In Great Britain, NatCen Social Research and the University of Liverpool have tendered a report with many angles to view but two we will focus on in this report. The study seems to have focused on the biggest betters to draw its conclusions.
First, the researchers found that nearly 80% of online casino revenues in the UK came from only one out of ten punters. The other conclusion is that those gamblers are some of the least able to afford losses, based on where they live.
Slots featured heavily in the type of game most played.
Sports betting was also studied.
Most Current Data
A full version of the report on the Be Gamble Aware website titled:
“Patterns of Play – Extended Executive Summary Report” is available in PDF format (here).
The study would suggest that 79% of licensed gambling providers’ revenue comes from 10% of accounts and that those players bet in the higher ranges.

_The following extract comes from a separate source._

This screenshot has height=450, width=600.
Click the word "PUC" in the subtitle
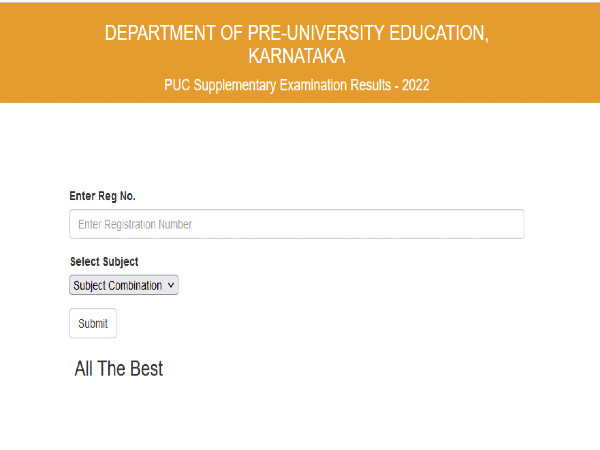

It also showed that players in less affluent areas played and lost more than gamblers in more well-to-do areas.
The study data came from a one-year period beginning in June 2018 and was collected from nearly 140,000 betting accounts.
Bettors and gamblers who staked about £4,500 and above providers operators about 79% of their revenue.
The study intended to look at levels of gambling among all economic classes and determine areas where harm might occur.
This makes their focus on certain numbers relevant but prejudiced by the purpose as negative or contradictory cohorts were not presented. While the study drilled down to economic demographics it didn’t attempt to portray wins or any other real or perceived positive benefits of gambling or assume there were any.
High Volume Sports Bettors Lost Less
Sports betters who risked the most were even more stratified, and it took a lot more action to have bets counted in the study. Those with nearly 10x as much action as slots and bingo players (£30,493+ over the year-long study) represented one out of a hundred punters and contributed a little over a third of operator revenue.
Compared to other big bettors (£5,639+) those that bet the most lost less on sports.
The study set out to answer the following questions:
• What are the basic patterns of play within online gambling?
• How do these patterns of play vary for different types of people?
• How do patterns of play vary among different products and characteristics?
• What types of behaviors are associated with problem or ‘at-risk’ gambling (for example late night gambling as measured by stake sizes and intensity of spending)?
Understanding the Numbers
Nearly 300,000 accounts may have had losses of £2,000 or more based on the methodology used and about one in five of those losing accounts were registered in one of the 20 percent of most deprived areas of Great Britain.
A focused narrative based on the actual purpose of the study would conclude that the least able to spend were those that spent the most.
Future “Safe gambling campaigns” may be adjusted based on the data collected and its interpretations.
The study focused on gambling harms.
The research team consisted of social researchers from NatCen Social Research and Professors Forrest and McHale from the University of Liverpool.
Professor Hale noted: “While political debate and campaigns have focussed on the risks around betting, our research shows it is important to raise awareness of the gambling harms associated with online gaming. Gaming, in particular slots games, is much larger in terms of total online spending by British players and analysis of customer account data throws up more red flags indicative of potential harm from gambling.”